What he thought about mostly though concerned one point-how could two intelligent,  worldly people, who individually had many strong and powerful inner resources, not figure a way to avoid letting their fragile relationship blow away in the wind, blow away without a trace after many professions of desire, devotion and fidelity. He fretted over how little energy they had devoted to using some of those personal inner resources in order to build the foundations of a strong relationship. He had been willing to take his fair share of the blame for his “cold feet” which had him, more often than not, attempting to walk away from not toward her.
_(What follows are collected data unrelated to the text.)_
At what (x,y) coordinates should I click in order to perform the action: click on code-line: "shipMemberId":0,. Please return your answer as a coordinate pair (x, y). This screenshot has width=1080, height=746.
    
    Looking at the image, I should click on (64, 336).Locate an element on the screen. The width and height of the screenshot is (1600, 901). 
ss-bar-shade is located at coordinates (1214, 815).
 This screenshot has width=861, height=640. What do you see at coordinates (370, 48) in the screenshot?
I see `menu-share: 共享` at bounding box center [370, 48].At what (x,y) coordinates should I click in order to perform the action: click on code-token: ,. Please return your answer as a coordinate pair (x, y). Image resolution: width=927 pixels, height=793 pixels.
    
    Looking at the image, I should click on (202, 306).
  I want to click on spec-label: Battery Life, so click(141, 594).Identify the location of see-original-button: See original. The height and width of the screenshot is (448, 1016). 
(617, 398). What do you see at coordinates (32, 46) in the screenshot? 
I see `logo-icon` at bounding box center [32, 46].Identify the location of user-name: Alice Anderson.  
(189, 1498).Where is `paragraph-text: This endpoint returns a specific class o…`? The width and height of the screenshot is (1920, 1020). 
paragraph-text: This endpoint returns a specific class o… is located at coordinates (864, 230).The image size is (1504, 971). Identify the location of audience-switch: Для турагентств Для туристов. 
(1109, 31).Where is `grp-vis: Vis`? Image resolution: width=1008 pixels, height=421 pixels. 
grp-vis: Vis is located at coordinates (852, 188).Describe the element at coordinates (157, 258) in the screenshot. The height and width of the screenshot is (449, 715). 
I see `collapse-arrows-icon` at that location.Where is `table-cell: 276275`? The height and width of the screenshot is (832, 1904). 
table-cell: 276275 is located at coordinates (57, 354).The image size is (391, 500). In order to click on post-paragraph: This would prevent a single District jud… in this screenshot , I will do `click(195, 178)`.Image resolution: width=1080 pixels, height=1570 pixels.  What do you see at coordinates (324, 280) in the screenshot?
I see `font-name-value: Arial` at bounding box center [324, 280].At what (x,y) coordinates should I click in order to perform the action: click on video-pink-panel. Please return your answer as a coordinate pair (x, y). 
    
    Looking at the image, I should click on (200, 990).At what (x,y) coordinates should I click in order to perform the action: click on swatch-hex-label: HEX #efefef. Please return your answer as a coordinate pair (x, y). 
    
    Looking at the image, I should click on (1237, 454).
That last marriage had damaged him more than he had thought and it had still colored his worldview on intimacy, on commitment, no question. That walking away as they got closer, as she started to get under his skin, always seemed strongest as he left her after some bad days when she was pushing him hard. Or when he thought the whole thing was hopeless since they lived too far away from each other to compromise on a living arrangement. Yeah, he would take his fair share of blame on that.

 

She infuriated him though with her interminable future plans while disregarding the present, although he could not speak for her and whether she believed his house of card blown in the wind idea about what had happened. She had plans for them to go to live in California when they retired, deemed it mandatory that he spent a certain number of days up in New Hampshire even while he had pressing business to take care of in Boston, but best, best as an example, was that she had their next Christmas and New Year already mapped out in March. All the time not paying attention to the drift of the tempo of their day to day relationship where he was, frankly, unhappy, very unhappy. In the end he was shocked by how little there had been to hold them together in a serious crisis which he conceded or would have conceded if she had ever decided to talk to him again was a serious crisis. Now that he thought about it he told me, no, whether she had a new walking daddy or not (or whatever new moniker she would make up for him) she would not be lonesome tonight.